_What you have to do_. Every line in the records below between the one holding "You are a computer-use agent. 355x770 pixels." and the one holding "Given: Click Responder", inclusive, is to be set down exactly; all other lines are to be left out.

_Data to use_.
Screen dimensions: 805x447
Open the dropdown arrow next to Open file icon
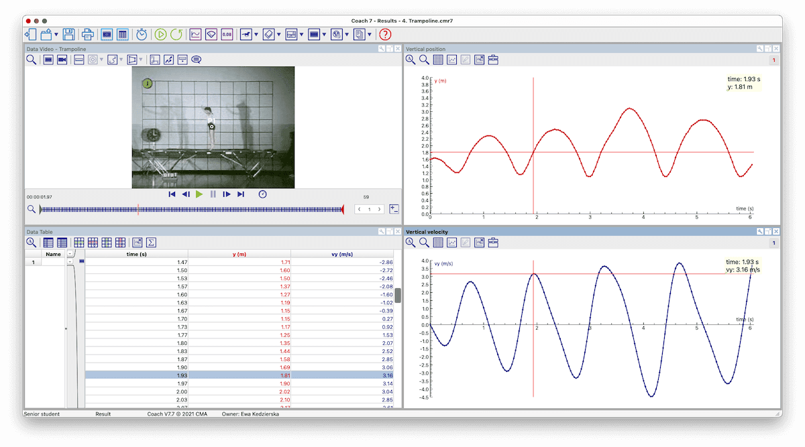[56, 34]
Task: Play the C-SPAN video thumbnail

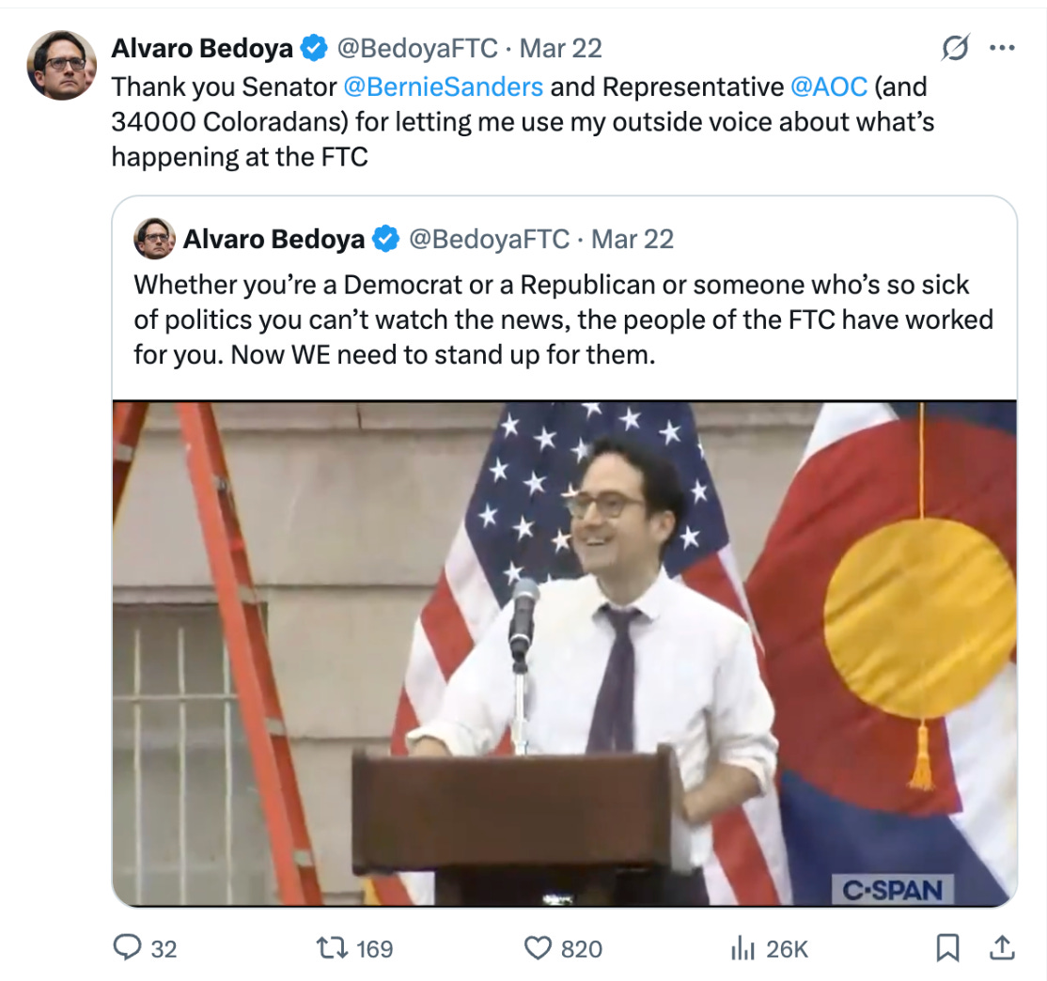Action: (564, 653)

--

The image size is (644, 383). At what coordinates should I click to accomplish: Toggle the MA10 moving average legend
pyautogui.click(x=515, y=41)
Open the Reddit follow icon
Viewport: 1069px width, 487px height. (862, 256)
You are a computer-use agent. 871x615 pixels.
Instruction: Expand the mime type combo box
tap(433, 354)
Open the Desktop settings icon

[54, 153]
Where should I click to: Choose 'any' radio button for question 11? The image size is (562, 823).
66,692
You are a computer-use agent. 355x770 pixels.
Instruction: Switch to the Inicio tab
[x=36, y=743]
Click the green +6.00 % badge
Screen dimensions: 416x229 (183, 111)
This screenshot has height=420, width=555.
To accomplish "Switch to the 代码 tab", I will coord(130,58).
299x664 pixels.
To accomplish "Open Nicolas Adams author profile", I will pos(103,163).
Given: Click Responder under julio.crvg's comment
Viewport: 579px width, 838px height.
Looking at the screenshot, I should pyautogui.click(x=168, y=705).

_Expected output_.
You are a computer-use agent. 355x770 pixels.
Instruction: Switch to the Inicio tab
[x=36, y=743]
Click the green +6.00 % badge
Screen dimensions: 416x229 (183, 111)
This screenshot has height=420, width=555.
To accomplish "Switch to the 代码 tab", I will coord(130,58).
299x664 pixels.
To accomplish "Open Nicolas Adams author profile", I will pos(103,163).
Given: Click Responder under julio.crvg's comment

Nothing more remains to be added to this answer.